Karolina Breguła, Zuzanna Janin, Diana Lelonek, Natalia LL at “Her Own Way Female Artists and the Moving Image in Art in Poland: From 1970s to the Present”, Tokyo Photographic Art Museum
Her Own Way
Female Artists and the Moving Image in Art in Poland: From 1970s to the Present
Aug. 14—Oct. 14, 2019
This year marks 100 years since March 22, 1919, when diplomatic relations were established between the Japanese government and the Republic of Poland. We will present this exhibition in cooperation to with the Adam Mickiewicz Institute, a Polish government-sponsored cultural organization, as a commemorative project to celebrate the centenary of friendship between our two countries.
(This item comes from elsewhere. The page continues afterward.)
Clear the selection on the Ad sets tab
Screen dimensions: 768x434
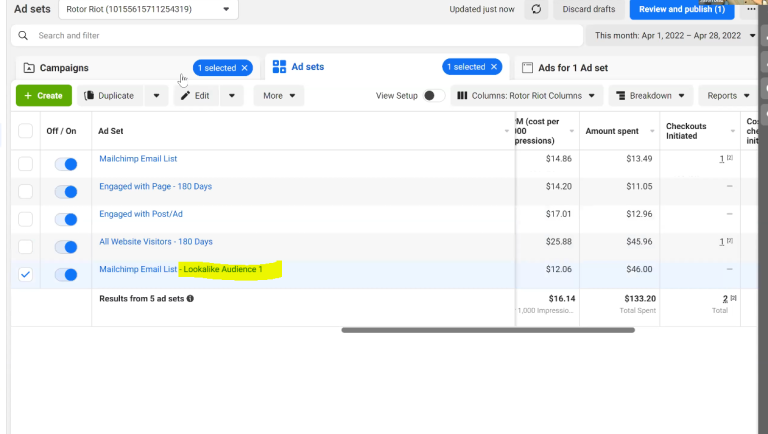tap(493, 67)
Situated on the Baltic Sea between Germany and Russia, Poland flourished culturally as one of the great nations of Europe, but due to its geopolitical position, it was repeatedly divided and ruled by its powerful neighbors, resulting in great suffering. Under Soviet influence during the second half of the twentieth century it spent the cold war as a socialist country until public resistance brought about democracy and this cultural strength and depth that stubbornly survived through a time of upheaval is what defines the country. Its culture has been introduced to Japan in a variety of ways in the past, but amid the increasingly complicated social situation in Europe today, the aesthetics and awareness of the issues depicted in these works by contemporary Polish artists should provide the viewers in distant Japan with numerous hints and information about the current situation there.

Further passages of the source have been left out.